Directions
The answer is an exact repeat of the entries below, with the pictures omitted.

Top of Records for the task

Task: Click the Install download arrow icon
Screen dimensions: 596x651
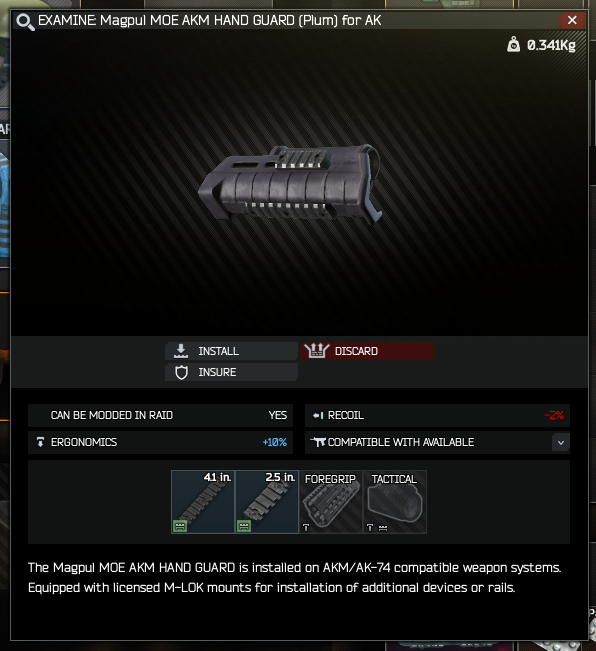Action: tap(181, 351)
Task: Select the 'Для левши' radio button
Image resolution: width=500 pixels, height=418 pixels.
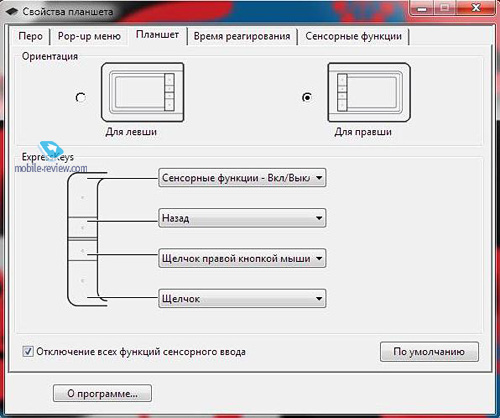Action: (x=80, y=98)
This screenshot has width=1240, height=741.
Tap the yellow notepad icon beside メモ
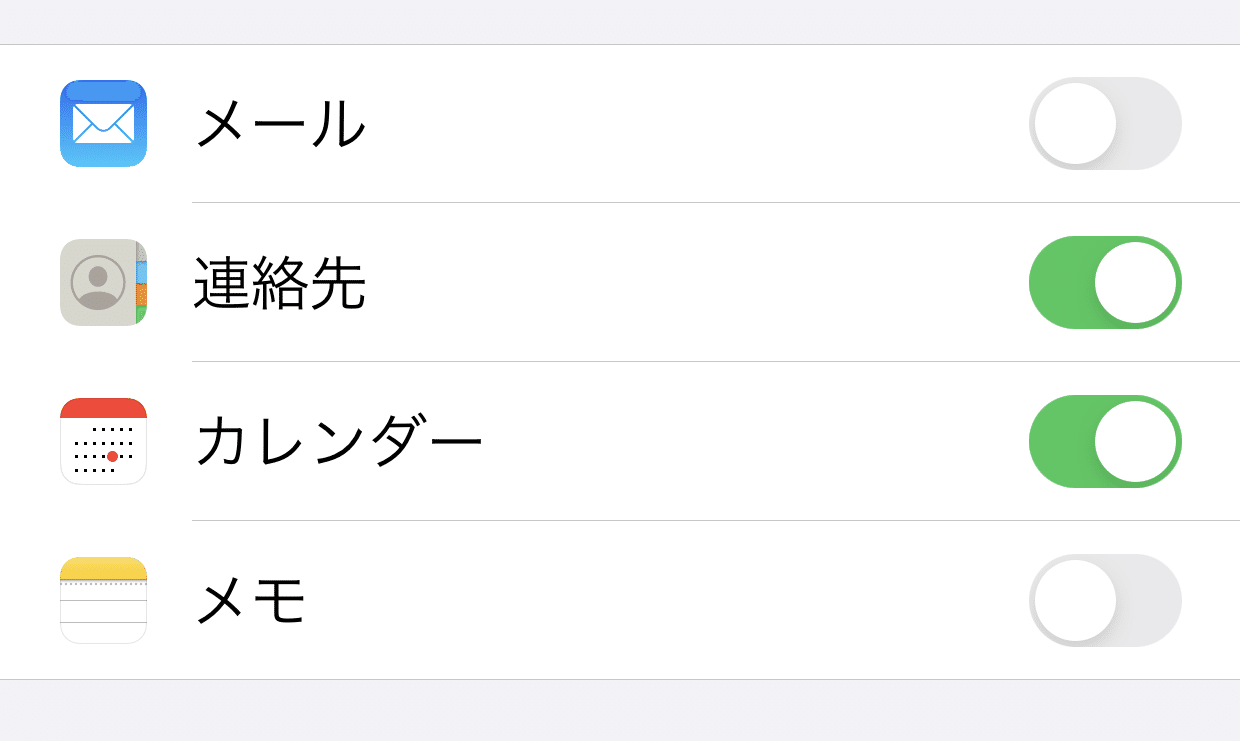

Bottom of Records for the task

Exercise solution
Task: Click the Install download arrow icon
Screen dimensions: 596x651
Action: tap(181, 351)
Task: Select the 'Для левши' radio button
Image resolution: width=500 pixels, height=418 pixels.
Action: (x=80, y=98)
This screenshot has width=1240, height=741.
Tap the yellow notepad icon beside メモ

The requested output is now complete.